Stored data entries
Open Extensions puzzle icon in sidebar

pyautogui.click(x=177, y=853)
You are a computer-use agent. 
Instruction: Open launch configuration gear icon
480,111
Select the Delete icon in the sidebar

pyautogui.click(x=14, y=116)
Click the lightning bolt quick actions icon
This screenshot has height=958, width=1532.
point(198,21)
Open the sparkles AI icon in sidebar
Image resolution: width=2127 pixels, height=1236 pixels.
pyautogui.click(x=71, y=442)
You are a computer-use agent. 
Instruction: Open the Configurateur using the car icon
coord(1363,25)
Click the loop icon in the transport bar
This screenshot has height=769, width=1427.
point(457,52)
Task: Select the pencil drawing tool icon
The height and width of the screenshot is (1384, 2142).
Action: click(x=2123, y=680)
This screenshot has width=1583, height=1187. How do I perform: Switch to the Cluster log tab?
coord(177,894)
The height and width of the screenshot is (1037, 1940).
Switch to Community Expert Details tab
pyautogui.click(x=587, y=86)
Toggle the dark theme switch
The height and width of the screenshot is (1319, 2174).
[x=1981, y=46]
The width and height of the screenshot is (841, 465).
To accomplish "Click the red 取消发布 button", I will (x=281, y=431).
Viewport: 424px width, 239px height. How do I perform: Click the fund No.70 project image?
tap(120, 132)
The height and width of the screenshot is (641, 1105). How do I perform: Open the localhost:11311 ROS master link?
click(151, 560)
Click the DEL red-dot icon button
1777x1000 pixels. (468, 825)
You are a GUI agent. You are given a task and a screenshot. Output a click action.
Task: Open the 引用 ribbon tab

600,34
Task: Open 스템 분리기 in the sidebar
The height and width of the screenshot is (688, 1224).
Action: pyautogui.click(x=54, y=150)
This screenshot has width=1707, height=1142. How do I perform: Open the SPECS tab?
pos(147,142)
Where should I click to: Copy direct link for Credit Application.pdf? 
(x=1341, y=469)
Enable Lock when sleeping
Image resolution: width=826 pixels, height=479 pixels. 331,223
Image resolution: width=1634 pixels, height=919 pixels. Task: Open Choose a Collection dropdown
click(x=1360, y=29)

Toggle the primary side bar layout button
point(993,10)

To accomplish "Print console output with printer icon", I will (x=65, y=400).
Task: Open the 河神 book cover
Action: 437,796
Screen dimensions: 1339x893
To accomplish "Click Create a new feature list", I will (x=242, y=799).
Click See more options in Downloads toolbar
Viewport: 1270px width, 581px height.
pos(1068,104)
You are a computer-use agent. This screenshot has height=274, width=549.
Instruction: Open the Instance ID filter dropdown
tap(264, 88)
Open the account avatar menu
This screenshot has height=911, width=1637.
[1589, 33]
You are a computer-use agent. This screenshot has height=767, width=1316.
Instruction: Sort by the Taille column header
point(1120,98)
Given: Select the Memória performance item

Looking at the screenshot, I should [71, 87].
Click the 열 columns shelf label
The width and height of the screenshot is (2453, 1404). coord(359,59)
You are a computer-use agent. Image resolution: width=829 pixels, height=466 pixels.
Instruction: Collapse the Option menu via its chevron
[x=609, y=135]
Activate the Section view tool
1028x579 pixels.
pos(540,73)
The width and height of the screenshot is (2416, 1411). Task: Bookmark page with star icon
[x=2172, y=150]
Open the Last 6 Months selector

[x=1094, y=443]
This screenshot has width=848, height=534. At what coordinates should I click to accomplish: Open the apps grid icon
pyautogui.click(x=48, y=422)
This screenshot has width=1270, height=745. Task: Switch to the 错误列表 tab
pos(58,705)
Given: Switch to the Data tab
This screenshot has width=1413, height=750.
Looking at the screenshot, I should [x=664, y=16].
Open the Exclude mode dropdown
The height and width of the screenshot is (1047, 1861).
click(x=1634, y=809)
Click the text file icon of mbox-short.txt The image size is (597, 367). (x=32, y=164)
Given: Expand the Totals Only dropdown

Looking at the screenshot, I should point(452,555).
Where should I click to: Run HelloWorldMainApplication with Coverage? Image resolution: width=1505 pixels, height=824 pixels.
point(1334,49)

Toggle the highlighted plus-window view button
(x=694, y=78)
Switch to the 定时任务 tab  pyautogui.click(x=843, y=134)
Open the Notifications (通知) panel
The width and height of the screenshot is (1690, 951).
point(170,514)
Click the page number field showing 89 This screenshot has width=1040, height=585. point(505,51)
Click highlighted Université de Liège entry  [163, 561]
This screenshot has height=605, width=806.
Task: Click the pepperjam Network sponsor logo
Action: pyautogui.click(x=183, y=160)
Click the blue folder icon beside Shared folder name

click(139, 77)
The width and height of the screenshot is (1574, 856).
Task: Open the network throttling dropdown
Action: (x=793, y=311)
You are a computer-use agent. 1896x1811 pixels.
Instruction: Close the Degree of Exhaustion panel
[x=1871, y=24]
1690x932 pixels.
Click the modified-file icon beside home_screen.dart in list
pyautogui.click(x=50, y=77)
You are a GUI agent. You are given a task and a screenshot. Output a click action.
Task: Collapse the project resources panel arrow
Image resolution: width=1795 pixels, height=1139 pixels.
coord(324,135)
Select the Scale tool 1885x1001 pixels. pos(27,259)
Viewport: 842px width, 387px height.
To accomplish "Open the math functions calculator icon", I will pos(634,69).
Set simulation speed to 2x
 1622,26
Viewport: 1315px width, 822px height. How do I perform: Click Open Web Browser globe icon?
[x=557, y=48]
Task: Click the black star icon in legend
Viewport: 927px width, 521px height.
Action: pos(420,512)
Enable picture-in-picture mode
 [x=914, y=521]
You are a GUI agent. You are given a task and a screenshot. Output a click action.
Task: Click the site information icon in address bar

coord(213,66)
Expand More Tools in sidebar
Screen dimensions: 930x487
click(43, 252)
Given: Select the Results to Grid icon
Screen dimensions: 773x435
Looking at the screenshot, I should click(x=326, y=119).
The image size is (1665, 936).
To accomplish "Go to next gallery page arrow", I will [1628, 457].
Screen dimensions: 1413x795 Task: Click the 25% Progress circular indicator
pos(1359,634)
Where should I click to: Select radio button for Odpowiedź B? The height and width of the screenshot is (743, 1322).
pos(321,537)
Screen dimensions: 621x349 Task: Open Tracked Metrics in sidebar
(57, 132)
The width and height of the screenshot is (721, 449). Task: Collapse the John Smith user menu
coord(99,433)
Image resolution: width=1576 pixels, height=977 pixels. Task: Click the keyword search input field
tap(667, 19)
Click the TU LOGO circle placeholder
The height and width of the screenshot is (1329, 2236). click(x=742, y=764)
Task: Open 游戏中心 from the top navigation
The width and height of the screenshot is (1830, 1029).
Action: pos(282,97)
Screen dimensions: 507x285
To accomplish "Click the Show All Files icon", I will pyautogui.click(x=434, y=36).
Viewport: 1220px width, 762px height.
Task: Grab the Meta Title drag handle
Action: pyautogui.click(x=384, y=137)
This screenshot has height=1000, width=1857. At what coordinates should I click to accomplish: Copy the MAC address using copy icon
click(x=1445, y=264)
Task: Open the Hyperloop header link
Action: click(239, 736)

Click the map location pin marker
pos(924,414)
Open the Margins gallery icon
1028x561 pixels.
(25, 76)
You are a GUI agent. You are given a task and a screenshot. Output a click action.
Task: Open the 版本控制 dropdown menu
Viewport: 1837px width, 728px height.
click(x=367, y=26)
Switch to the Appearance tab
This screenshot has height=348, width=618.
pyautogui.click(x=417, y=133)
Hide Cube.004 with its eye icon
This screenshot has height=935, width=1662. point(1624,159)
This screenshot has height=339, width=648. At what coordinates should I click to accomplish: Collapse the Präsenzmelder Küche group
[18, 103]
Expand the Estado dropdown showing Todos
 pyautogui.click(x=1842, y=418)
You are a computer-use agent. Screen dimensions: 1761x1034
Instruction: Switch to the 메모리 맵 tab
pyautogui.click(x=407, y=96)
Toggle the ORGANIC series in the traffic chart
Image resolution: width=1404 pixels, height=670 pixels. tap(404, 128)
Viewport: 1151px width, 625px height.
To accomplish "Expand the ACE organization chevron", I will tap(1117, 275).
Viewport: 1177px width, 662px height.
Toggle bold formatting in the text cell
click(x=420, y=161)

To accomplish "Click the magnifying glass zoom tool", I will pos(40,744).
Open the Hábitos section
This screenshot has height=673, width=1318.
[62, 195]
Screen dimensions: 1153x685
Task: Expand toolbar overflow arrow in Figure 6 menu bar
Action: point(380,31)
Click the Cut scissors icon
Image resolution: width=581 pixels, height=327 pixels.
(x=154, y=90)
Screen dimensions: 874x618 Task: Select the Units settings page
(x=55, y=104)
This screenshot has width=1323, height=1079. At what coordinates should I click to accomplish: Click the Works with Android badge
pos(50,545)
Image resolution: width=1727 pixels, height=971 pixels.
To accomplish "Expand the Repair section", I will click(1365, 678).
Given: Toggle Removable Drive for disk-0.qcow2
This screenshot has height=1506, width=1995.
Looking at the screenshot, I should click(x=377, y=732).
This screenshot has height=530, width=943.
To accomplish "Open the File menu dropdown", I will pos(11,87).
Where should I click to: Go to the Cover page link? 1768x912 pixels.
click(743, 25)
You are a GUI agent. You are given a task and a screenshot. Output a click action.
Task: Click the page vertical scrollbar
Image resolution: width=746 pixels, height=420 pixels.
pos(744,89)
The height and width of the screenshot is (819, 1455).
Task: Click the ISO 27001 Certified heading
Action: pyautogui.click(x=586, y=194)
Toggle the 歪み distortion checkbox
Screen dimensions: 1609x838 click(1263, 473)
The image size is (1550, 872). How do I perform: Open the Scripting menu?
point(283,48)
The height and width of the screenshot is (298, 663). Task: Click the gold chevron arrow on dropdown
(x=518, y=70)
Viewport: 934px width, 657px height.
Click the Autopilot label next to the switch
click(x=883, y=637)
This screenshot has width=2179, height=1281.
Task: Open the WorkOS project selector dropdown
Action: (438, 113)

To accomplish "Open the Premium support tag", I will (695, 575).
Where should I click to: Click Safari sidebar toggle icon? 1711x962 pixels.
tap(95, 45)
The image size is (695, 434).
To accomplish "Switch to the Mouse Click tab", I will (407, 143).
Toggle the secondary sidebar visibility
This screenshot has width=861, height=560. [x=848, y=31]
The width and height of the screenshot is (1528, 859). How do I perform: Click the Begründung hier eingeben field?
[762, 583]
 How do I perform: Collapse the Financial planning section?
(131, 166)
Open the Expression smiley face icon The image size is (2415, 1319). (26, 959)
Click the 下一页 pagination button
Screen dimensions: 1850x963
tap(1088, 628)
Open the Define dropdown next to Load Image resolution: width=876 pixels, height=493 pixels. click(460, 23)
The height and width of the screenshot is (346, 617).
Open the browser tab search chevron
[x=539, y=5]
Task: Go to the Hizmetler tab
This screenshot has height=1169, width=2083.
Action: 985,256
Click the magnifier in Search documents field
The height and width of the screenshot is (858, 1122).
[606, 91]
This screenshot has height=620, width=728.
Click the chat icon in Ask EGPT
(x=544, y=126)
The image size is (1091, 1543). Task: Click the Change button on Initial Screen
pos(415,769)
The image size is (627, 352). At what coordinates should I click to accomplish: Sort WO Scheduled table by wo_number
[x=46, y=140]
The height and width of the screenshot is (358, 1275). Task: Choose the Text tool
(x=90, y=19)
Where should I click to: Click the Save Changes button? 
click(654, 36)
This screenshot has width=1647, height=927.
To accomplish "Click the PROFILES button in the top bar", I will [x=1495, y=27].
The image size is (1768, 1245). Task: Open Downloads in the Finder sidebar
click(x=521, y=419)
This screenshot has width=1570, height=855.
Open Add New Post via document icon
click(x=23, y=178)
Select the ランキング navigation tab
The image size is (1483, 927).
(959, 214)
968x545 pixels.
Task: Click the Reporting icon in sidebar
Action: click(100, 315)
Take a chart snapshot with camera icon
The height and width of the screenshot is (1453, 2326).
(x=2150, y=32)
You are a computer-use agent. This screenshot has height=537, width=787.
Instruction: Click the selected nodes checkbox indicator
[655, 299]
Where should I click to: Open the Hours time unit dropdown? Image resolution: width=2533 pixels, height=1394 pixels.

### Exercise directions
Reproduce verbatim only the lines from the one holding "How do I perform: Collapse" through the end of the records.

### Task answer
 How do I perform: Collapse the Financial planning section?
(131, 166)
Open the Expression smiley face icon The image size is (2415, 1319). (26, 959)
Click the 下一页 pagination button
Screen dimensions: 1850x963
tap(1088, 628)
Open the Define dropdown next to Load Image resolution: width=876 pixels, height=493 pixels. click(460, 23)
The height and width of the screenshot is (346, 617).
Open the browser tab search chevron
[x=539, y=5]
Task: Go to the Hizmetler tab
This screenshot has height=1169, width=2083.
Action: 985,256
Click the magnifier in Search documents field
The height and width of the screenshot is (858, 1122).
[606, 91]
This screenshot has height=620, width=728.
Click the chat icon in Ask EGPT
(x=544, y=126)
The image size is (1091, 1543). Task: Click the Change button on Initial Screen
pos(415,769)
The image size is (627, 352). At what coordinates should I click to accomplish: Sort WO Scheduled table by wo_number
[x=46, y=140]
The height and width of the screenshot is (358, 1275). Task: Choose the Text tool
(x=90, y=19)
Where should I click to: Click the Save Changes button? 
click(654, 36)
This screenshot has width=1647, height=927.
To accomplish "Click the PROFILES button in the top bar", I will [x=1495, y=27].
The image size is (1768, 1245). Task: Open Downloads in the Finder sidebar
click(x=521, y=419)
This screenshot has width=1570, height=855.
Open Add New Post via document icon
click(x=23, y=178)
Select the ランキング navigation tab
The image size is (1483, 927).
(959, 214)
968x545 pixels.
Task: Click the Reporting icon in sidebar
Action: click(100, 315)
Take a chart snapshot with camera icon
The height and width of the screenshot is (1453, 2326).
(x=2150, y=32)
You are a computer-use agent. This screenshot has height=537, width=787.
Instruction: Click the selected nodes checkbox indicator
[655, 299]
Where should I click to: Open the Hours time unit dropdown? Image resolution: width=2533 pixels, height=1394 pixels.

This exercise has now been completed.